13 km de voies pour le plus beau des voyages initiatiques au départ de 600 mètres jusqu'à 2500 mètres pendant 1h15 de trajet à 15 km/h, pour découvrir tous les étages alpins, les différents massifs, les deux grandes vallées de Montjoie et Chamonix, passant du milieu urbain, à la forêt, aux prairies alpines, à la haute montagne. Dès 1909, le col de Voza est atteint, puis Bellevue, le Mont Lachat, et le Nid d'Aigle en 1912. Mais le train n'ira jamais plus loin que ce terminus provisoire qui dure depuis 90 ans.

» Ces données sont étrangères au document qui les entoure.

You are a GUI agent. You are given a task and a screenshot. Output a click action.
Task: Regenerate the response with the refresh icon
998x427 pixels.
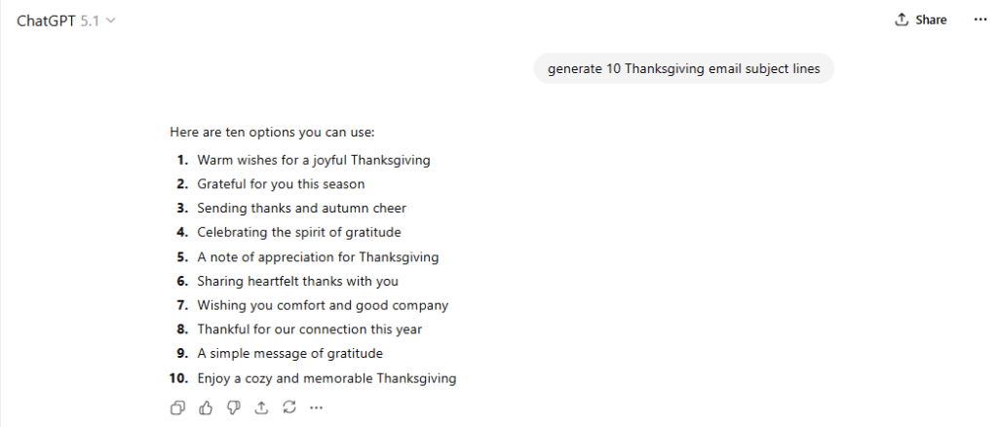pyautogui.click(x=288, y=408)
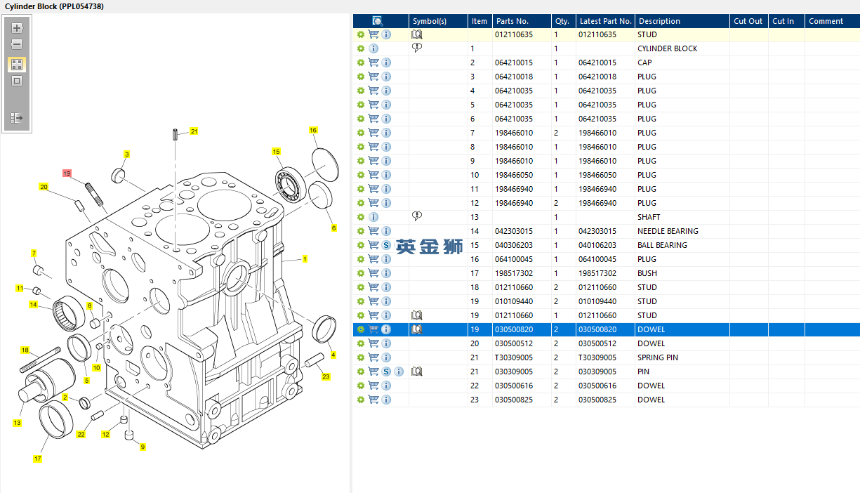The width and height of the screenshot is (860, 493).
Task: Zoom in on the cylinder block diagram
Action: (17, 28)
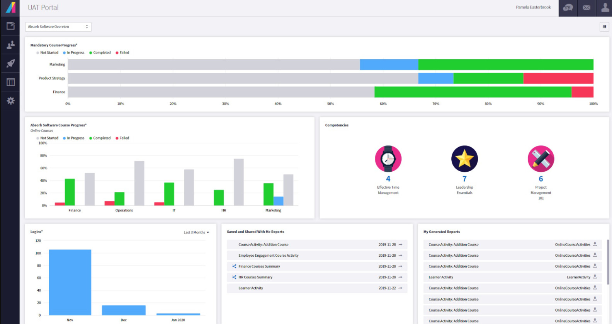
Task: Open the Users icon in left sidebar
Action: point(10,45)
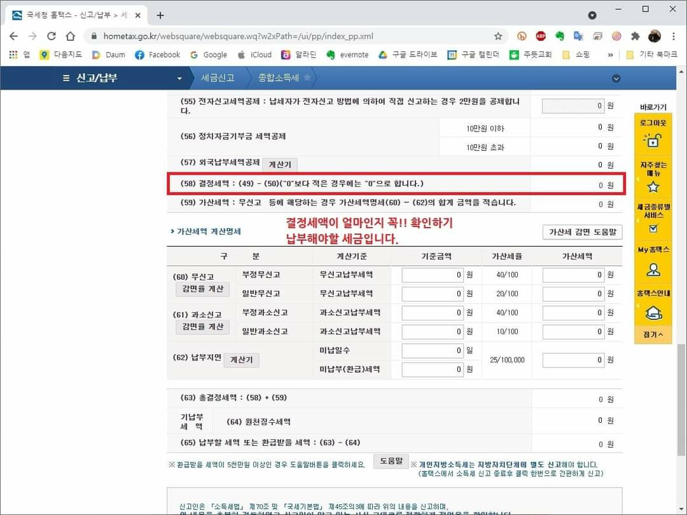Click 감면율 계산 under 무신고
The image size is (687, 515).
tap(202, 289)
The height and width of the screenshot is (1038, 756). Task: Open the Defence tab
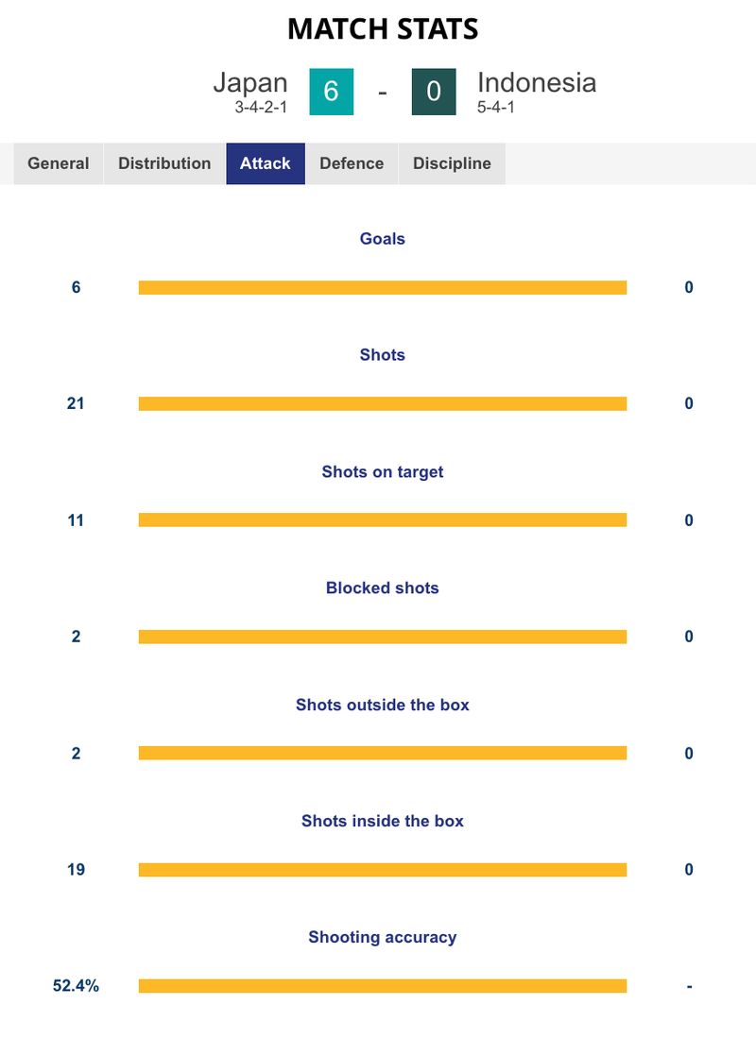[352, 163]
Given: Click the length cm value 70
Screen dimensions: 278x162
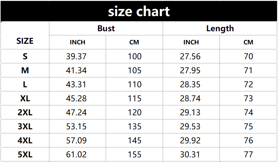Looking at the screenshot, I should [248, 56].
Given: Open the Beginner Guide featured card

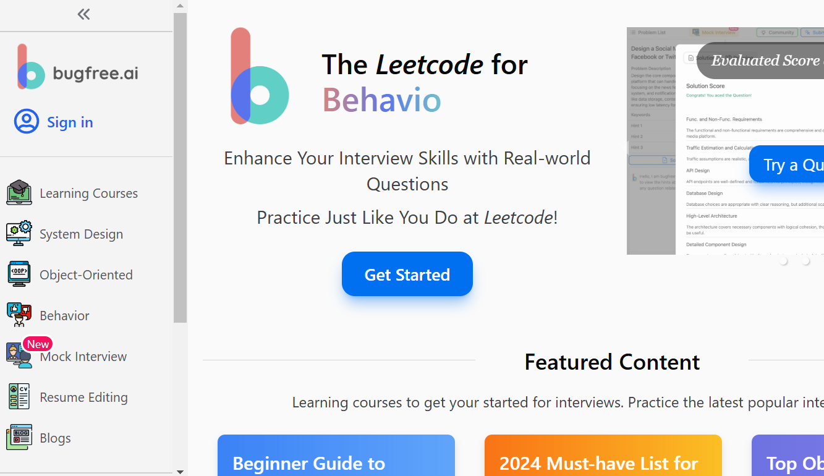Looking at the screenshot, I should (336, 457).
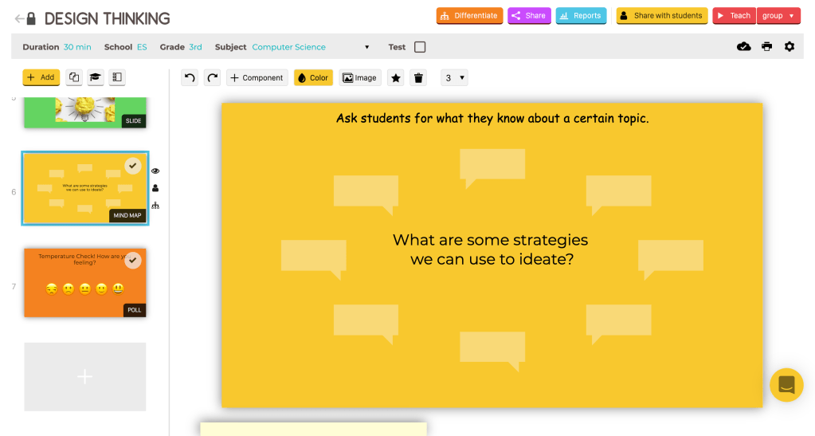Image resolution: width=815 pixels, height=436 pixels.
Task: Click the graduation cap icon
Action: click(95, 77)
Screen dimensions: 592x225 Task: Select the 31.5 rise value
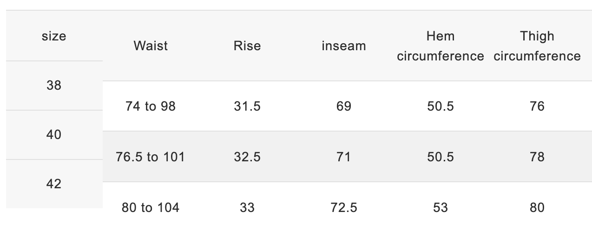(247, 106)
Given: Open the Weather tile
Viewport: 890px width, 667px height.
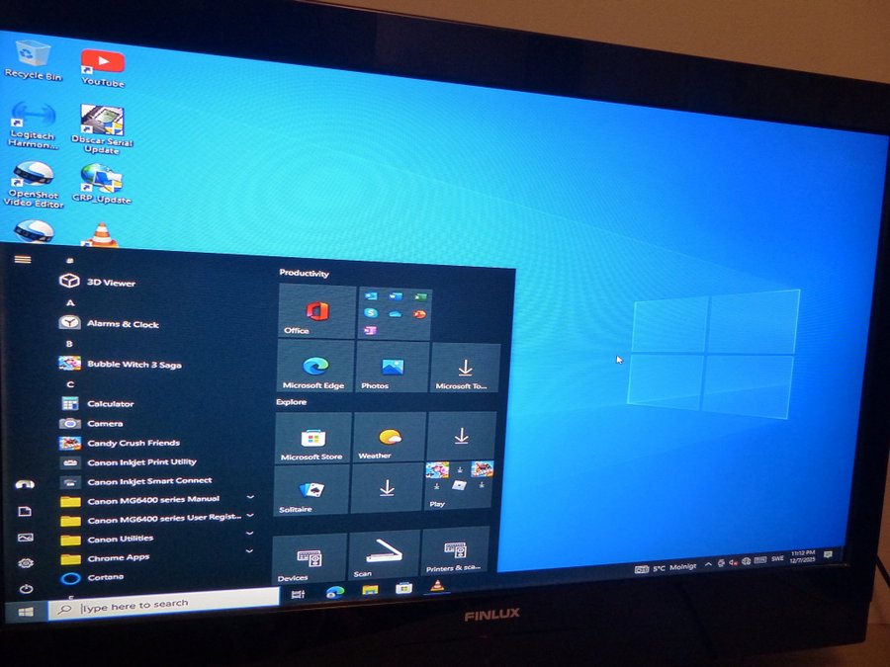Looking at the screenshot, I should (390, 439).
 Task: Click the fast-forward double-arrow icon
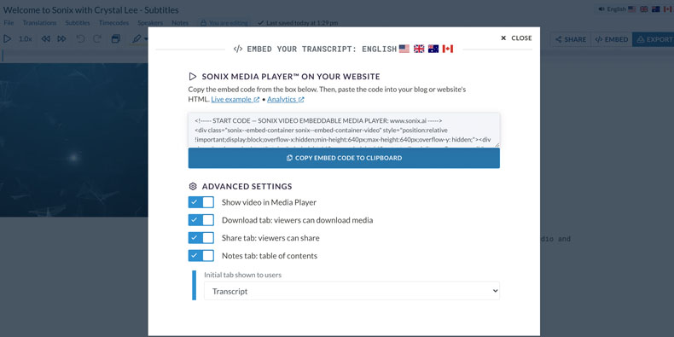tap(62, 39)
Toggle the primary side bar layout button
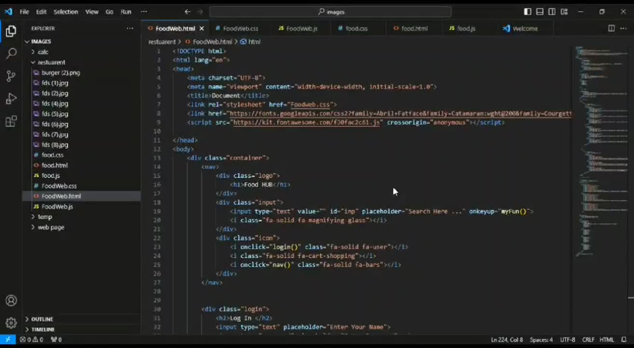 pyautogui.click(x=528, y=12)
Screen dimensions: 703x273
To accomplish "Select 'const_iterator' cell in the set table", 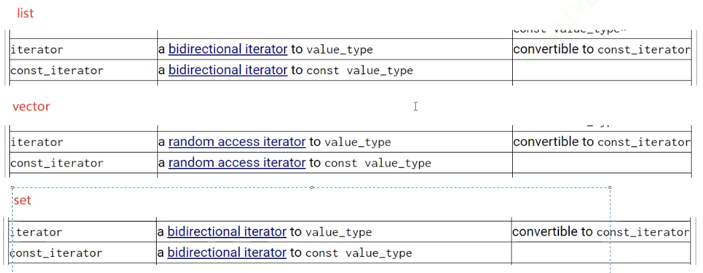I will coord(57,253).
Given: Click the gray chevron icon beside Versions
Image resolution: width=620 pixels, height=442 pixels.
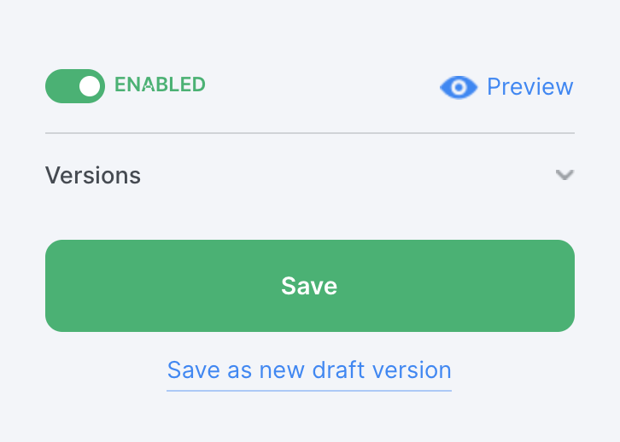Looking at the screenshot, I should [564, 175].
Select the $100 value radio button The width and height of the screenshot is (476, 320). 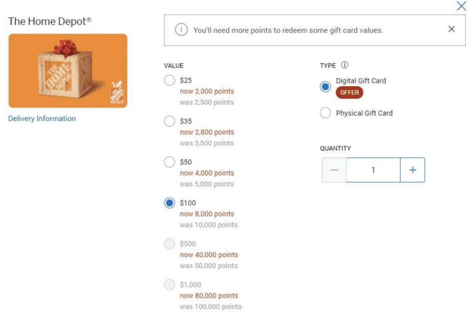point(170,203)
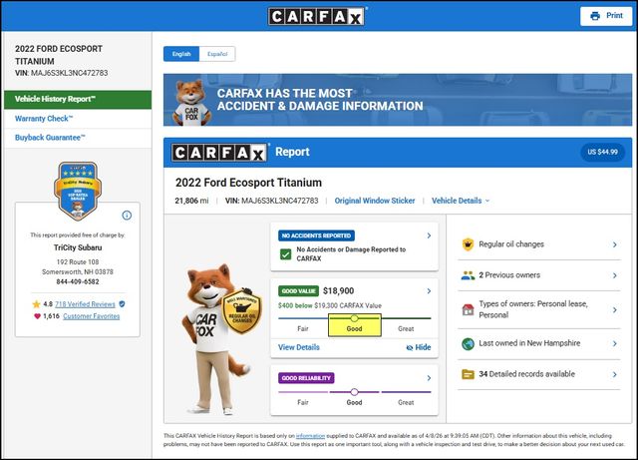
Task: Click the house icon for types of owners
Action: pyautogui.click(x=468, y=309)
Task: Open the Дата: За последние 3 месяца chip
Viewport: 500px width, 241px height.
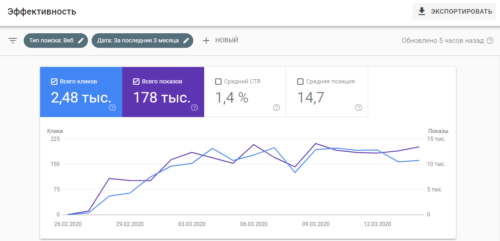Action: point(139,41)
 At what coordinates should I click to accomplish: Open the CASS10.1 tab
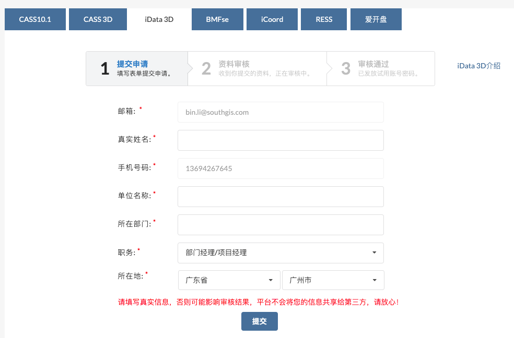click(x=35, y=19)
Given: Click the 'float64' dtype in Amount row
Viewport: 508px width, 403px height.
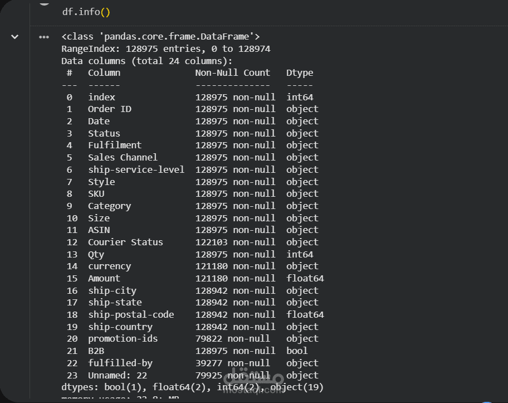Looking at the screenshot, I should point(305,278).
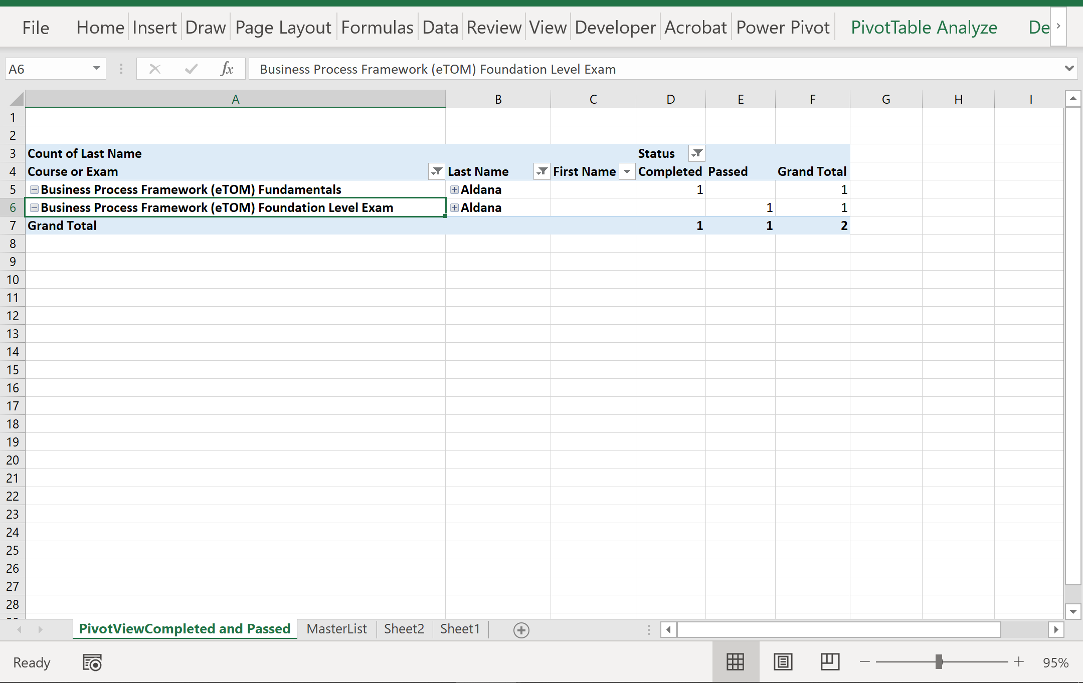Screen dimensions: 1083x683
Task: Click the Insert Function fx icon
Action: (x=227, y=69)
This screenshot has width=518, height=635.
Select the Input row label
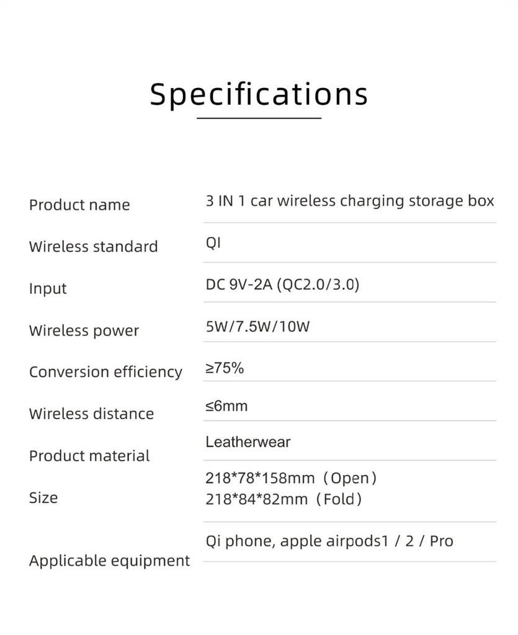(48, 288)
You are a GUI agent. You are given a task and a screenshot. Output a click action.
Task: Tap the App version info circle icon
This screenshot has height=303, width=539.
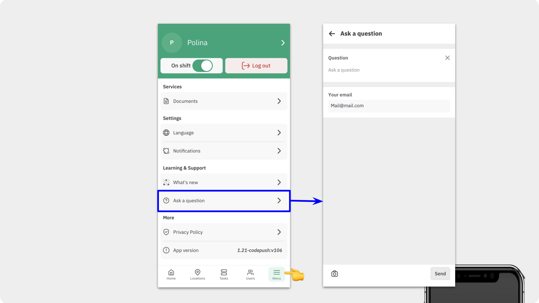click(166, 250)
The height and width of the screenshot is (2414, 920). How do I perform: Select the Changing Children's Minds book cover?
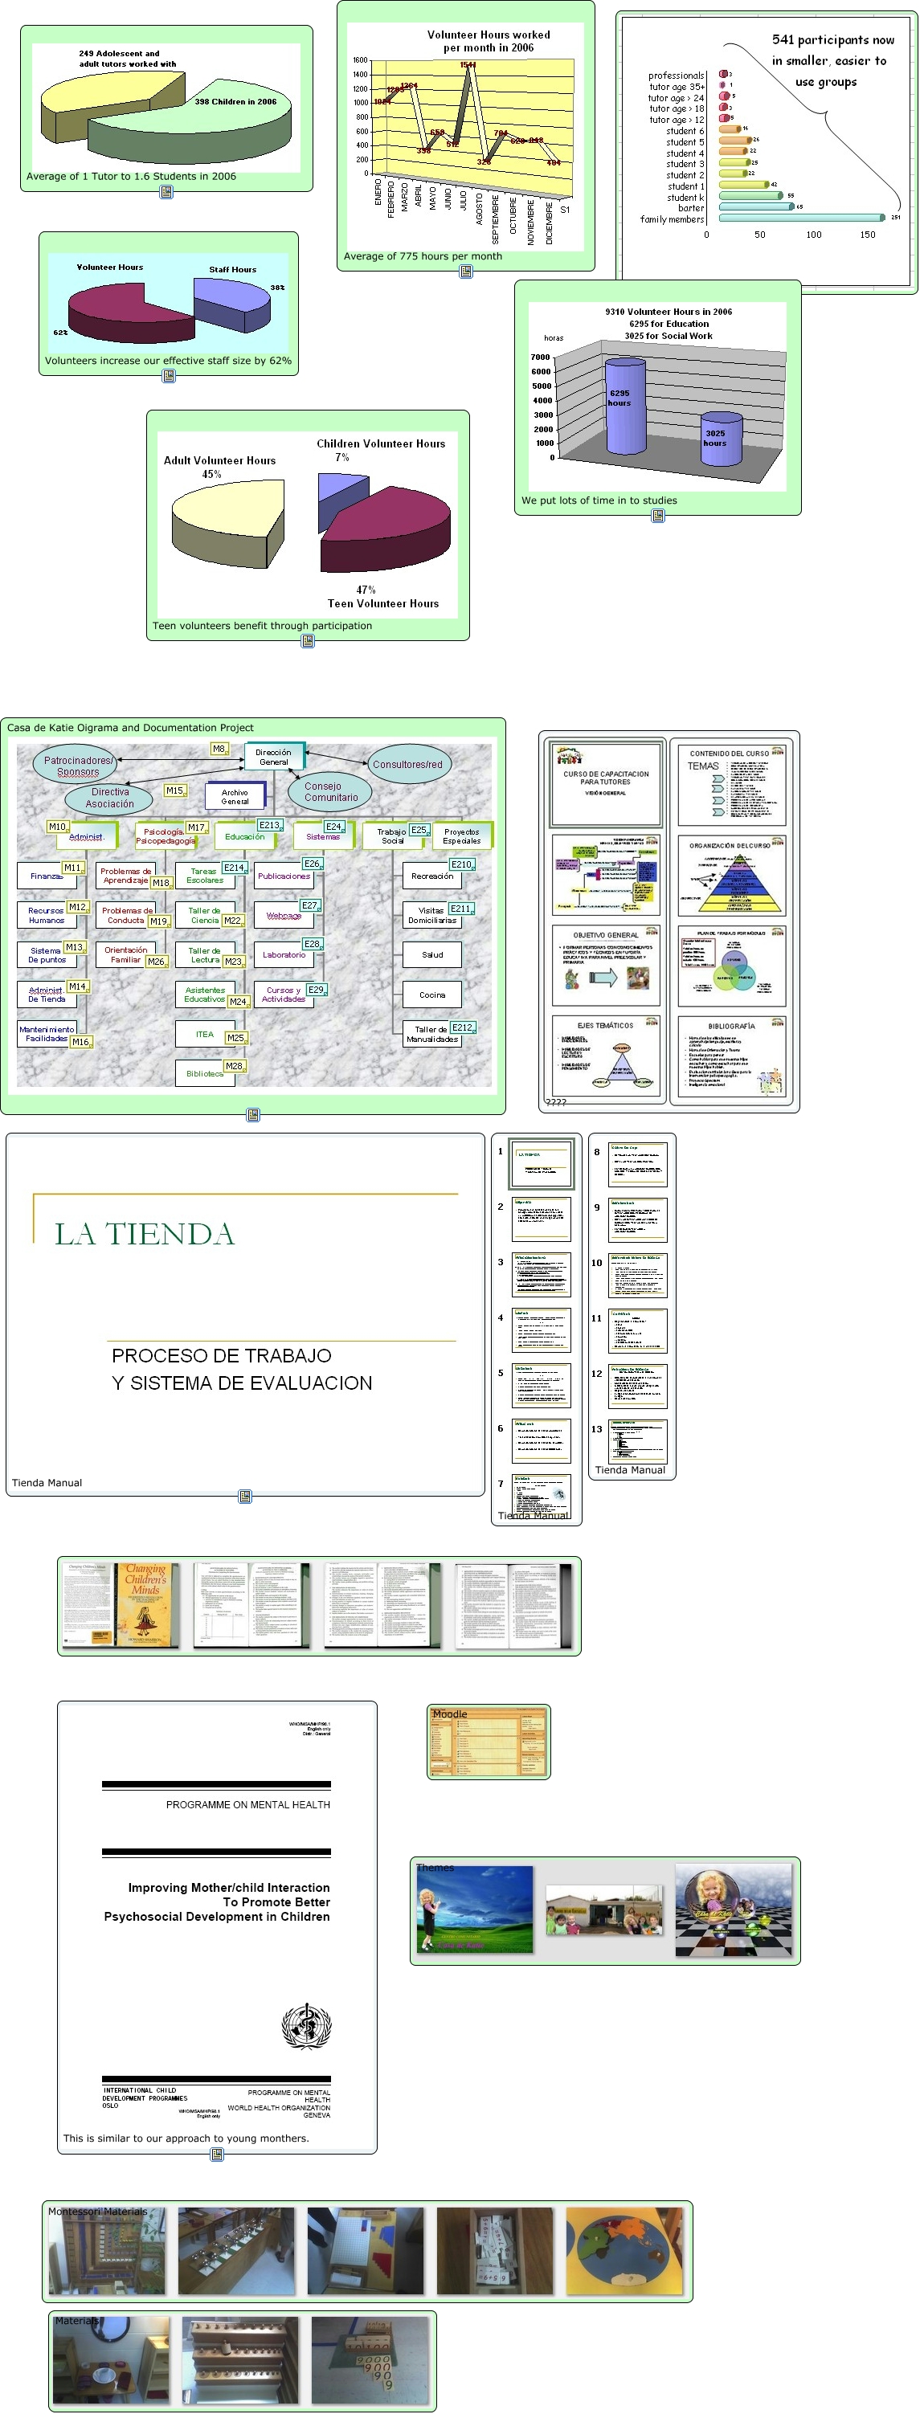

Période florissante de Saint-Gervais qui atteint un renom international. Les entrepreneurs locaux, souvent issus de l'émigration parisienne, construisent les grands hôtels de Saint-Gervais comme le Mont-Joly Palace, pour recevoir les invités de marque comme la duchesse d'Orléans, l'Agakhan, le maréchal Joffre, la reine de Hollande, Jean-Pierre Blum, ou le créateur d'Arsène Lupin.

Ces grands hôtels vont marquer la station au début du XXe siècle : ce sont eux qui vont façonner le bourg avec les villas construites par cette clientèle bourgeoise et aristocratique du début de ce siècle. Ils vont décliner dans les années trente.

Cette aventure commence avec la construction du téléphérique Saint-Gervais - Le Bettex en 1936 par la famille Viard, en même temps que l'arrivée d'un téléphérique à Bellevue côté Prarion, puis au Mont d'Arbois en 1937 permettant l'accès au domaine skiable du Mont d'Arbois.

Depuis l'équipement des deux massifs Arbois et Prarion n'a cessé de se développer, pour devenir l'activité principale de cette station multicarte avec l'urbanisme correspondant : résidences secondaires et immeubles locatifs.